All three Tests in the 2001–02 series ended in draws, so Australia retained the trophy. Australian opening batsman Justin Langer scored two centuries in the first two Tests and was named player of the series. Three of the next four series saw New Zealand whitewashed, and heading into the 2011–12 series having lost 15 and drawn 6 of the previous 21 Tests. A five-wicket haul from Australia's James Pattinson on his debut helped secure a nine-wicket victory in the first of the two Tests.

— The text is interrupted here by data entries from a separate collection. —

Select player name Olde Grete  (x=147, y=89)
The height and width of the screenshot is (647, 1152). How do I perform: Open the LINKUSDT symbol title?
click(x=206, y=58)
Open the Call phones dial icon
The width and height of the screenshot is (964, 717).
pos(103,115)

Australia's batting collapse in the second Test, with Bracewell taking 6 for 40, handed New Zealand a narrow victory by seven runs, the first win on Australian soil for the Black Caps since 1985. The series was drawn and, again, Australia retained the trophy. The two series conducted during the 2015–16 season were both won by Australia, who won four out of the five Tests, the other ending in a draw. Overall, Australia have won 28 of the 45 Test matches played for the Trans-Tasman Trophy, with New Zealand winning 6.

==Timeline of results==

| |

==List of Test series==

| Series | Years | Host | Tests | Australia | New Zealand | Drawn | Result | Holder | Player of the series |
|---|---|---|---|---|---|---|---|---|---|
| 1 | 1985–86 | Australia | 3 | 1 | 2 | 0 | New Zealand | New Zealand | Richard Hadlee (NZ) |
| 2 | 1985–86 | New Zealand | 3 | 0 | 1 | 2 | New Zealand | New Zealand | —N/a |
| 3 | 1987–88 | Australia | 3 | 1 | 0 | 2 | Australia | Australia | Richard Hadlee (NZ) |
| 4 | 1989–90 | Australia | 1 | 0 | 0 | 1 | Drawn | Australia | Mark Greatbatch (NZ)‡ |
| 5 | 1989–90 | New Zealand | 1 | 0 | 1 | 0 | New Zealand | New Zealand | John Wright (NZ)‡ |
| 6 | 1992–93 | New Zealand | 3 | 1 | 1 | 1 | Drawn | New Zealand | —N/a |
| 7 | 1993–94 | Australia | 3 | 2 | 0 | 1 | Australia | Australia | Shane Warne (Aus) |
| 8 | 1997–98 | Australia | 3 | 2 | 0 | 1 | Australia | Australia | Mark Taylor (Aus) |
| 9 | 1999–2000 | New Zealand | 3 | 3 | 0 | 0 | Australia | Australia | —N/a |
| 10 | 2001–02 | Australia | 3 | 0 | 0 | 3 | Drawn | Australia | Justin Langer (Aus) |
| 11 | 2004–05 | Australia | 2 | 2 | 0 | 0 | Australia | Australia | Glenn McGrath (Aus) |
| 12 | 2004–05 | New Zealand | 3 | 2 | 0 | 1 | Australia | Australia | Adam Gilchrist (Aus) |
| 13 | 2008–09 | Australia | 2 | 2 | 0 | 0 | Australia | Australia | Michael Clarke (Aus) |
| 14 | 2009–10 | New Zealand | 2 | 2 | 0 | 0 | Australia | Australia | —N/a |
| 15 | 2011–12 | Australia | 2 | 1 | 1 | 0 | Drawn | Australia | James Pattinson (Aus) |
| 16 | 2015–16 | Australia | 3 | 2 | 0 | 1 | Australia | Australia | David Warner (Aus) |
| 17 | 2015–16 | New Zealand | 2 | 2 | 0 | 0 | Australia | Australia | —N/a |
| 18 | 2019–20 | Australia | 3 | 3 | 0 | 0 | Australia | Australia | Marnus Labuschagne (Aus) |
| 19 | 2023–24 | New Zealand | 2 | 2 | 0 | 0 | Australia | Australia | Matt Henry (NZ) |
| Total |  |  | 47 | 28 | 6 | 13 |  |  |  |

| Total Series | Australia | New Zealand | Drawn |
|---|---|---|---|
| 19 | 12 | 3 | 4 |

- indicates player of the match award in one-off Test.
- N/A indicates that no player of the series award was designated.